Try it -> From the entries below, copy exactly the lines from the one that contains "Go to the Accessories" through the one that contains "Viewport: 1024px width, 599px height.", both included, and only those.

Data items
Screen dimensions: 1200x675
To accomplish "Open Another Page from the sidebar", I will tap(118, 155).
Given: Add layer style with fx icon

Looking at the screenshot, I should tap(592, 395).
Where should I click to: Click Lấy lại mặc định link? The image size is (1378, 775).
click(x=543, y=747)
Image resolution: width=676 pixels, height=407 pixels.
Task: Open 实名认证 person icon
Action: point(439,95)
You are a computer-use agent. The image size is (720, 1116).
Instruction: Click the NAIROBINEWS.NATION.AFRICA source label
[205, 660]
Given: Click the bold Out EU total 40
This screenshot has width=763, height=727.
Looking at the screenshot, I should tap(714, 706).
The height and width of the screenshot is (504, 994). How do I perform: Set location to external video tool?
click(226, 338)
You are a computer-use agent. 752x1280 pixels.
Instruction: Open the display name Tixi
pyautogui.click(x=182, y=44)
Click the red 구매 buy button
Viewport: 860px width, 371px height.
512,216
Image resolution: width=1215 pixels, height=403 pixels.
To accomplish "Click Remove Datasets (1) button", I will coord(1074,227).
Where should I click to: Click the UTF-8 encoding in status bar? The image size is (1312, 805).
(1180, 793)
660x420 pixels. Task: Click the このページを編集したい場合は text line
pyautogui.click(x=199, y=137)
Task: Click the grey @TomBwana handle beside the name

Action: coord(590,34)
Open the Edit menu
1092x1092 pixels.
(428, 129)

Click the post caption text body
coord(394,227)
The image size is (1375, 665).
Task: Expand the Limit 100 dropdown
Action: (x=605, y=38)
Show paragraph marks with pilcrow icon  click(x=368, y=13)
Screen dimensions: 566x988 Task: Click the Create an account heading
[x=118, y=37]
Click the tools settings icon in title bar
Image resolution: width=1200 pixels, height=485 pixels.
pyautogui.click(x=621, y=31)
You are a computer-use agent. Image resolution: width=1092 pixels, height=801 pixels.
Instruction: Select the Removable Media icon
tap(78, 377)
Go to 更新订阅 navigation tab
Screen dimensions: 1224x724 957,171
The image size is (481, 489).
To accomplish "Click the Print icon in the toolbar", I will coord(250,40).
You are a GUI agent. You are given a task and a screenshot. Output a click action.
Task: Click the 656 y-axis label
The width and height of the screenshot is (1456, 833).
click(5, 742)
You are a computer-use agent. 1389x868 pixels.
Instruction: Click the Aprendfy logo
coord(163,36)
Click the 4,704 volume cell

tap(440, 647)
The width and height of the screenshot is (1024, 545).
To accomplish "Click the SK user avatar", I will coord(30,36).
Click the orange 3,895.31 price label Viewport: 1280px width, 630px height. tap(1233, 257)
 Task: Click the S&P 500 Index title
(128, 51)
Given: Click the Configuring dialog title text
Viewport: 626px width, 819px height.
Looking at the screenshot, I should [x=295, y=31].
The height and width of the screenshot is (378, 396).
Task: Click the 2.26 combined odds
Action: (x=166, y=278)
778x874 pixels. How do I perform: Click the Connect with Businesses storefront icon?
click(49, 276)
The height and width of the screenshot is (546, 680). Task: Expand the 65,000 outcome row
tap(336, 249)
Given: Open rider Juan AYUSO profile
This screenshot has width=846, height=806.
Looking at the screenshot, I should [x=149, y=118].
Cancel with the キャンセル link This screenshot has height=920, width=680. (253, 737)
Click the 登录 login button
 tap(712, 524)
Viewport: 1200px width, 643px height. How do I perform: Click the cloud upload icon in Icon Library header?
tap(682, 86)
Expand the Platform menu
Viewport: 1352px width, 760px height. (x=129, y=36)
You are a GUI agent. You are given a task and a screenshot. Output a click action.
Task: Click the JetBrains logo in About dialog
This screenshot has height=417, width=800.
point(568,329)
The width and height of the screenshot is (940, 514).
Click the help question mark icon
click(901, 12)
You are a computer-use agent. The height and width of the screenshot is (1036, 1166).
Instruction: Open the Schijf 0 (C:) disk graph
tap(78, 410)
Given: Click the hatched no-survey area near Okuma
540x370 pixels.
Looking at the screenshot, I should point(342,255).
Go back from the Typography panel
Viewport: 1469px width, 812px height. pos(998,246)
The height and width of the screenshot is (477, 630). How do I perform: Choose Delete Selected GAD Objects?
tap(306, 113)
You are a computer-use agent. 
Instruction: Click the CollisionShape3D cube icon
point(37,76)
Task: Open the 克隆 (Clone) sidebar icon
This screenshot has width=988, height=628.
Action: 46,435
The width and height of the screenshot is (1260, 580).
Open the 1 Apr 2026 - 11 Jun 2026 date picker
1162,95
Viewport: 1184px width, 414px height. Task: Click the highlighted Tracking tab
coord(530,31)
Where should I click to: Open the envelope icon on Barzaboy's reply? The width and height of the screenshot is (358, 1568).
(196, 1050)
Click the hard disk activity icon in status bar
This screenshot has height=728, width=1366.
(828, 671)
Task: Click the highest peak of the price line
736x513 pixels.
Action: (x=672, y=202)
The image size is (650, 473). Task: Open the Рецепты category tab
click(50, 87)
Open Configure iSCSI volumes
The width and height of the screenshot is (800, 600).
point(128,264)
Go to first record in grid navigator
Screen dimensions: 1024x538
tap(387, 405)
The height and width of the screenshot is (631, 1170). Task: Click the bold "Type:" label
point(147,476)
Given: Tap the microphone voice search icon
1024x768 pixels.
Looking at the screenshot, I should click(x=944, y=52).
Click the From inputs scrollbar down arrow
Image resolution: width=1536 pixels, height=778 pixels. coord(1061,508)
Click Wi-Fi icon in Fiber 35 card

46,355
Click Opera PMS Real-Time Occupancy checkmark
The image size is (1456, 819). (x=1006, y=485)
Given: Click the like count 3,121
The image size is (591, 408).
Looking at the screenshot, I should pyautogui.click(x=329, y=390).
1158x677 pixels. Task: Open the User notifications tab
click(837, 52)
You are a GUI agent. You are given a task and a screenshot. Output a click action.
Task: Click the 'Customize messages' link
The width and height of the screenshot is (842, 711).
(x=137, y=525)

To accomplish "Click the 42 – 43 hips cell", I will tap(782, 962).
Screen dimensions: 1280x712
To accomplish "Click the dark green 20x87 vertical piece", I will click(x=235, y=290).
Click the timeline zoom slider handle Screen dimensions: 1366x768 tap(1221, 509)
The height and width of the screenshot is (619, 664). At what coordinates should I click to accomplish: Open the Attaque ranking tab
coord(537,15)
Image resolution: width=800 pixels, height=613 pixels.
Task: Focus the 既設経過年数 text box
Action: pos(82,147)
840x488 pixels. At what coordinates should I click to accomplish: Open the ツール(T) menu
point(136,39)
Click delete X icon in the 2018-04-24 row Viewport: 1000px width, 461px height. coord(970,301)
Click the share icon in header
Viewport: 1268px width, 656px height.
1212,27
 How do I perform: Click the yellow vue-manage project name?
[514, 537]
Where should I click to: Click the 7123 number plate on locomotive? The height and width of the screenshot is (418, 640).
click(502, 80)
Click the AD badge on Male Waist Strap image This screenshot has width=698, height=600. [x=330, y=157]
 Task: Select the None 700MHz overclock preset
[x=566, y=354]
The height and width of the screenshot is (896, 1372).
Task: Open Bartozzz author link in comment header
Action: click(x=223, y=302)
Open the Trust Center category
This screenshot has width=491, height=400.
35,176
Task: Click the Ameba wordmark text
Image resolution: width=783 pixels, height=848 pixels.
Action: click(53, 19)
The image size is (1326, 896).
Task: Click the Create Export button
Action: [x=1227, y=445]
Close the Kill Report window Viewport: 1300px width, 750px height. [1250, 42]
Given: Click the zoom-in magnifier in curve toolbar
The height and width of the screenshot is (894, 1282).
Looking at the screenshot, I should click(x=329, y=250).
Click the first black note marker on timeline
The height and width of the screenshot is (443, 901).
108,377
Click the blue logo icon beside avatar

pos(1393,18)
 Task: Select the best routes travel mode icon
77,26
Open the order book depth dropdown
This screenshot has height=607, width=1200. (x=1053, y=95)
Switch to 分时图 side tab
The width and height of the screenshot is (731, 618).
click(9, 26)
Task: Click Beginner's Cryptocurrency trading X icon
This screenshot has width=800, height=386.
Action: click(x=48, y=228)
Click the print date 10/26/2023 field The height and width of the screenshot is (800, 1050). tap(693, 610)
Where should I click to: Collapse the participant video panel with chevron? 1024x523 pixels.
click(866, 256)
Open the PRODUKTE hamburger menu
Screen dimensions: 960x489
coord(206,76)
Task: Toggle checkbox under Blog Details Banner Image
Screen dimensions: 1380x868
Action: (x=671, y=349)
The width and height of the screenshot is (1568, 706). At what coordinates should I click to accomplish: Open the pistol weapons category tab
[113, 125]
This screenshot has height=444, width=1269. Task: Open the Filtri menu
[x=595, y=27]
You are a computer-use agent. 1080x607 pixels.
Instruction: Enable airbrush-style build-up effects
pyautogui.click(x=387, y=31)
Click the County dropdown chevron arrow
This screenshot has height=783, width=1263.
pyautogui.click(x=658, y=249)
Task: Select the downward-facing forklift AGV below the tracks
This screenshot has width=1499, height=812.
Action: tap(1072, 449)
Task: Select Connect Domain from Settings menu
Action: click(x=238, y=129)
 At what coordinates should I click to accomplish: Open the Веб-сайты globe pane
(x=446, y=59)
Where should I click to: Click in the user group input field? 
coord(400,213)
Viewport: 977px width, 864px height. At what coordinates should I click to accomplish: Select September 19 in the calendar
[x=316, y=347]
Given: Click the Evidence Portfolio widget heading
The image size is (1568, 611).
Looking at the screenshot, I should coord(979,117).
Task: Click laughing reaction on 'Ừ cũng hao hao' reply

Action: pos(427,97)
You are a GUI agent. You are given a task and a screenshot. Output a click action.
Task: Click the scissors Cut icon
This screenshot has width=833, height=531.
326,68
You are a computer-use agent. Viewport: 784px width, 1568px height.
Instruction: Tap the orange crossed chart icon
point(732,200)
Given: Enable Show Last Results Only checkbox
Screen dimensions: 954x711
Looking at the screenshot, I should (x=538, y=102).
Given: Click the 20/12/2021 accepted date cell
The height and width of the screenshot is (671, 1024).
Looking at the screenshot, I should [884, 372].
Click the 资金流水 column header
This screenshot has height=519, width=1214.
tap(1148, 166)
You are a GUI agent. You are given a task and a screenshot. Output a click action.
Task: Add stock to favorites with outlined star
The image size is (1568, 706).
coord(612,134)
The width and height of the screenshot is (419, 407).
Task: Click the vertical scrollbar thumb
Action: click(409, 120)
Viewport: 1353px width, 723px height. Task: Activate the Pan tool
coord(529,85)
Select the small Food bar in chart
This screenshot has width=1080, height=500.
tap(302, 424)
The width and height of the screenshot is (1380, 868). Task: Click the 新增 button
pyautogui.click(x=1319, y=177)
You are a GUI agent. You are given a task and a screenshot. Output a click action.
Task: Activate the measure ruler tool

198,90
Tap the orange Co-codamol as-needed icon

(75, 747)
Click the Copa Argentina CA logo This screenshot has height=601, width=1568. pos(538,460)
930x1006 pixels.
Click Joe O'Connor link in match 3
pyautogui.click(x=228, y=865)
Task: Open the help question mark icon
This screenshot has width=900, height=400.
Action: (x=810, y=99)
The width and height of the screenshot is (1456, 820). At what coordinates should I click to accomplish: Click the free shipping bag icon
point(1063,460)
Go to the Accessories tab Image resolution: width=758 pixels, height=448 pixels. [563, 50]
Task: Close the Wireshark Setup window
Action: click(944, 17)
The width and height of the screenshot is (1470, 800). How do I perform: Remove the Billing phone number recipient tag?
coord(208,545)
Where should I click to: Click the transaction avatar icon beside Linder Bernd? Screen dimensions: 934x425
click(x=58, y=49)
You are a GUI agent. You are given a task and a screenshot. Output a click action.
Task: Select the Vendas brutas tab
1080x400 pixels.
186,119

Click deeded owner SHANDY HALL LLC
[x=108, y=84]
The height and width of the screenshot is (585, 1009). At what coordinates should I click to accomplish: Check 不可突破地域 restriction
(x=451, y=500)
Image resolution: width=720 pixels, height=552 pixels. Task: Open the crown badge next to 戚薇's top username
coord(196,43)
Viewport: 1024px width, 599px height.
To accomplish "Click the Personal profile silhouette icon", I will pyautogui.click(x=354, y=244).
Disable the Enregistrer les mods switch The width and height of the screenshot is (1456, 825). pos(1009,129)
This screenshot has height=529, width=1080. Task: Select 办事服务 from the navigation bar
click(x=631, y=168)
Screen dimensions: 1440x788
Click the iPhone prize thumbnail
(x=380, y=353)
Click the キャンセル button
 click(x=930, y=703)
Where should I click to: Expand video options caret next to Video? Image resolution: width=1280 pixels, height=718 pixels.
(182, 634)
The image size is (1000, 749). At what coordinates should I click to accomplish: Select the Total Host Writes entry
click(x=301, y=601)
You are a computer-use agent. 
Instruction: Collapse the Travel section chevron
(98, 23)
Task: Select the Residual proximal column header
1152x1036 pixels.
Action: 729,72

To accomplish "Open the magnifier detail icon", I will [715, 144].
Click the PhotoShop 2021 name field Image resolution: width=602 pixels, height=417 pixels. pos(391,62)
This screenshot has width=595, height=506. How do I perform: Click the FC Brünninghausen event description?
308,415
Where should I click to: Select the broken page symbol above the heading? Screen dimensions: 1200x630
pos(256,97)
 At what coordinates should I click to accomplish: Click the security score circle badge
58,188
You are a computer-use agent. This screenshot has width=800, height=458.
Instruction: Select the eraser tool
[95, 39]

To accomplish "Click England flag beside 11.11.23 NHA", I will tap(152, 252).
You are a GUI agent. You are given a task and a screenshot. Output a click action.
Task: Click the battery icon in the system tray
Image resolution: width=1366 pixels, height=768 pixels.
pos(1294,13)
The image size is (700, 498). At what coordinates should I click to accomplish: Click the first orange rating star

Output ->
Go to the Accessories tab Image resolution: width=758 pixels, height=448 pixels. [563, 50]
Task: Close the Wireshark Setup window
Action: click(944, 17)
The width and height of the screenshot is (1470, 800). How do I perform: Remove the Billing phone number recipient tag?
coord(208,545)
Where should I click to: Click the transaction avatar icon beside Linder Bernd? Screen dimensions: 934x425
click(x=58, y=49)
You are a GUI agent. You are given a task and a screenshot. Output a click action.
Task: Select the Vendas brutas tab
1080x400 pixels.
186,119

Click deeded owner SHANDY HALL LLC
[x=108, y=84]
The height and width of the screenshot is (585, 1009). At what coordinates should I click to accomplish: Check 不可突破地域 restriction
(x=451, y=500)
Image resolution: width=720 pixels, height=552 pixels. Task: Open the crown badge next to 戚薇's top username
coord(196,43)
Viewport: 1024px width, 599px height.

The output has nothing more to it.